The F-35: Singapore’s next generation fighter?
Singapore is poised to make a decision on acquiring new fighter aircraft to replace an ageing segment of its fleet.
During last month’s Committee of Supply debate, Defence Minister Ng Eng Hen expressed Singapore’s desire to acquire new military platforms, particularly for the air force and navy. Noting that two of the Republic of Singapore Air Force’s (RSAF’s) main air combat platforms are either approaching mid-life or the end of their operational life cycles, Dr Ng revealed that his ministry was close to completing its evaluation of the Lockheed Martin F-35 Joint Strike Fighter (JSF) as a potential replacement for its ageing fighters.
According to the International Institute for Strategic Studies’ Military Balance, the RSAF’s current air combat fleet comprises 24 Boeing F-15SGs, 20 Lockheed Martin F-16Cs and 40 F-16Ds, as well as 28 Northrop F-5S and nine F-5T Tiger IIs. While the F-15SGs were recently acquired in 2008 as a replacement for its retired A-4SU Super Skyhawk fleet, the F-16C/Ds entered service in the late 1990s while the F-5S/Ts have been operational since the late 1970s.

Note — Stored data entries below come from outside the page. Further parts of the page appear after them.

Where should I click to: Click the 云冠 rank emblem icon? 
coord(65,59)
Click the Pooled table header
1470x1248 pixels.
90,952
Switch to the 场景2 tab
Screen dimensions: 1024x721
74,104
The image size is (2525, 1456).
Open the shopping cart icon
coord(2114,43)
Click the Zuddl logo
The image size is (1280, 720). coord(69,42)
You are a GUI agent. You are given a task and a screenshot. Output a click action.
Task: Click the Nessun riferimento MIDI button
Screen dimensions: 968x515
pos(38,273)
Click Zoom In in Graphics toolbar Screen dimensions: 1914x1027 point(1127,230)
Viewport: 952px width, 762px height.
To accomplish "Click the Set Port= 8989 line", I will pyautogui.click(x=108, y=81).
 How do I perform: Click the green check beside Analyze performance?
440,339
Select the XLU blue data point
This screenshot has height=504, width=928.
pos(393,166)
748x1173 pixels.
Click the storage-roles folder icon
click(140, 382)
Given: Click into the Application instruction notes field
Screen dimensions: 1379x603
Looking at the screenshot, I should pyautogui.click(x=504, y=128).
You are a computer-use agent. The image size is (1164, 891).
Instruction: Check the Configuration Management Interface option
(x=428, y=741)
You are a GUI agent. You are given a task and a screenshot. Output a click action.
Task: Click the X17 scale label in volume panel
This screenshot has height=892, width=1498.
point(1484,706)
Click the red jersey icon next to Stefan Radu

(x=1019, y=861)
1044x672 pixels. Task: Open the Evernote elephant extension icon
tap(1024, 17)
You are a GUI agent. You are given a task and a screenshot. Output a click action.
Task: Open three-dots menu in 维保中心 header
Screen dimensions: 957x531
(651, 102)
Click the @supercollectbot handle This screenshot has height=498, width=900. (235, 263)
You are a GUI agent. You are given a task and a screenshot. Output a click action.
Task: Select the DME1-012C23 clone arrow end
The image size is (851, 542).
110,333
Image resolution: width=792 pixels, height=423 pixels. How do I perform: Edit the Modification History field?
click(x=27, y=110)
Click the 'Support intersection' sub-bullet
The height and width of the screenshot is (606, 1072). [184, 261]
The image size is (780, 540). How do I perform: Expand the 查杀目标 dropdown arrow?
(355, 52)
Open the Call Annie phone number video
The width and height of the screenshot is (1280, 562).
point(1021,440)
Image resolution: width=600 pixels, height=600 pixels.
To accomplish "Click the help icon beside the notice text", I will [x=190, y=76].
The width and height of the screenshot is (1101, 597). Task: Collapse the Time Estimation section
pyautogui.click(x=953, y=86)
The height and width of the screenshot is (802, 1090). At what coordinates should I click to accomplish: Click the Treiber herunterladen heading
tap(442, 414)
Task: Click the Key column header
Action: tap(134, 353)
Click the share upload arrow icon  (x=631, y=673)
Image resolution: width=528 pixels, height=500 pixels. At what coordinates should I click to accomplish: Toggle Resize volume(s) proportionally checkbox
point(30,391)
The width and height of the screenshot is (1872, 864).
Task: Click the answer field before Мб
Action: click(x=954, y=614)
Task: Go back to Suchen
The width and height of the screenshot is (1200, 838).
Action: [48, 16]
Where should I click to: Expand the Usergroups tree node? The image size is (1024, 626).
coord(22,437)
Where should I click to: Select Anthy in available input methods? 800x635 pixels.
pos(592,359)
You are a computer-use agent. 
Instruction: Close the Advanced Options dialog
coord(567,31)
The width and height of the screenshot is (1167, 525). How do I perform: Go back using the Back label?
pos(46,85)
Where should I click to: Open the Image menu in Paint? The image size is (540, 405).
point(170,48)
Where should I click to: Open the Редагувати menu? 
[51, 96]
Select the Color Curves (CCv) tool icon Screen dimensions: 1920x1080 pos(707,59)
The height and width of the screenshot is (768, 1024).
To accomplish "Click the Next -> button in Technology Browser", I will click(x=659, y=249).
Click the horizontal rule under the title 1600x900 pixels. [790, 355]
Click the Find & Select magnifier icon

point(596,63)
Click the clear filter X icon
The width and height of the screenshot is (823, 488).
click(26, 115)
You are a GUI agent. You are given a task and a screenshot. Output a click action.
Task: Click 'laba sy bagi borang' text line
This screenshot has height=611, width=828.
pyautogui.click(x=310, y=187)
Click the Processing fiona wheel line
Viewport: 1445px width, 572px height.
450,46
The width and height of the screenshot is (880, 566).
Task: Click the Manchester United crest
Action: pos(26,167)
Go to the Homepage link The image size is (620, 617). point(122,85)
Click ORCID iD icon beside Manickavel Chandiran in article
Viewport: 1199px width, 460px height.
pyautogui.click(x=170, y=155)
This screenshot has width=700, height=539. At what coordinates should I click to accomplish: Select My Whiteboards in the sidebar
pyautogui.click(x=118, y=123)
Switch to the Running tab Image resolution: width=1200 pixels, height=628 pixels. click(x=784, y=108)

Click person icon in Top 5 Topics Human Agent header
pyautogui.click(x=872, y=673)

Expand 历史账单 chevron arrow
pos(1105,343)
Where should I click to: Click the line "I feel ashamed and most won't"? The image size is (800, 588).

THE JSF PROGRAMME: A TROUBLED ENDEAVOUR
The JSF programme, now costing a record US$396 billion (S$492 billion), is an ambitious international combat aircraft development and acquisition project involving the United States and 10 foreign partners — Britain, Italy, Canada, Norway, Turkey, Denmark, the Netherlands, Australia, Japan and potentially South Korea.
Its key selling point is a relatively affordable, yet stealthy “fifth generation” (characterised by highly advanced avionics and radar-evading features) air combat platform, capable of replacing a variety of existing aircraft in air force inventories today.
In comparison, the F-22 Raptor, the only other fifth generation Western aircraft currently in existence, cost around US$74 billion to develop and build.
However, the programme is seven years behind schedule and continues to be beset by technical complications and significant cost overruns. While these issues are par for the course with any large-scale research and development programme, the latter issue has become the stuff of nightmares for partners.